Trastuzumab emtansine (T-DM1) is an antibody-drug conjugate that is effective and generally well tolerated when administered as a single agent to treat advanced breast cancer. Efficacy has now been demonstrated in randomized trials as first line, second line, and later than the second line treatment of advanced breast cancer. T-DM1 is currently being evaluated as adjuvant treatment for early breast cancer. It has several mechanisms of action consisting of the anti-tumor effects of trastuzumab and those of DM1, a cytotoxic anti-microtubule agent released within thetarget cells upon degradation of the human epidermal growth factor receptor-2 (HER2)-T-DM1 complex in lysosomes.

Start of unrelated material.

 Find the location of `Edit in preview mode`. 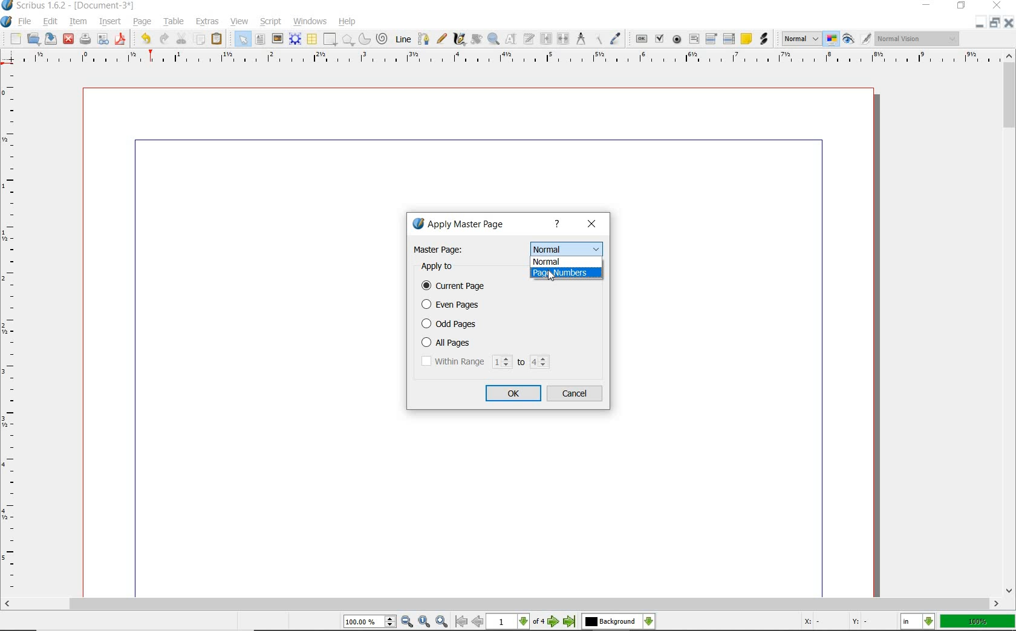

Edit in preview mode is located at coordinates (866, 39).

The cytotoxic effect of T-DM1 likely varies depending on the intracellular concentration of DM1 accumulated in cancer cells, high intracellular levels resulting in rapid apoptosis, somewhat lower levels in impaired cellular trafficking and mitotic catastrophe, while the lowest levels lead to poor response to T-DM1. Primary resistance of HER2-positive metastatic breast cancer to T-DM1 appears to be relatively infrequent, but most patients treated with T-DM1 develop acquired drug resistance. The mechanisms of resistance are incompletely understood, but mechanisms limiting the binding of trastuzumab to cancer cells may be involved. The cytotoxic effect of T-DM1 may be impaired by inefficient internalization or enhanced recycling of the HER2-T-DM1 complex in cancer cells, or impaired lysosomal degradation of trastuzumab or intracellular trafficking of HER2. The effect ofT-DM1 may also be compromised by multidrug resistance proteins that pump DM1 out of cancer cells. In this review we discuss the mechanism of action of T-DM1 and the key clinical results obtained with it, the combinations ofT-DM1 with other cytotoxic agents and anti-HER drugs, and the potential resistance mechanisms and the strategies to overcome resistance to T-DM1.

Figure 1

Intracellular trafficking of trastuzumab emtansine (T-DM1). Binding of T-DM1 onto human epidermal growth factor receptor-2 (HER2) on the plasma membrane is followed by entry of the HER2-T-DM1 complex into the cell via receptor-mediated endocytosis. Internalized endocytic vesicles form early endosomes. The load of early endosomes can be recycled back to the cell membrane or the early endosome can mature to a lysosome. Release of DM1 occurs as a result of proteolytic degradation of the antibody part of T-DM1 in the lysosomes. Intracellular lysine (lys)-MCC-DM1 inhibits microtubule assembly, causing mitotic arrest, apoptosis, mitotic catastrophe, and disrupted intracellular trafficking. MCC, non-reducible thioether linker.

Figure 2

Histological findings in a human epidermal growth factor receptor-2-positive, trastuzumab and lapatinib-resistant breast cancer (JIMT-1) xenograft following trastuzumab emtansine treatment. Numerous apoptotic cells are present (stained brown with CytoDeath staining). Hematoxylin counterstain reveals multinucleated giant cells and pathological mitoses (arrows), which are hallmarks of mitotic catastrophe. Mitotic catastrophes were absent in trastuzumab-treated tumors.

Figure 3

Factors influencing the intracellular DM1 level. DM1 may evoke cell death in a concentration-dependent manner, where a threshold concentration of intracellular DM1 and its metabolites needs to be exceeded for cell kill. At high DM1 concentrations mitotic arrest and rapid apoptotic death follow, whereas at lower levels mitotic catastrophe and disrupted intracellular trafficking occur, and at the lowest levels of DM1 cells show resistance. HER2, human epidermal growth factor receptor-2; T-DM1, trastuzumab emtansine.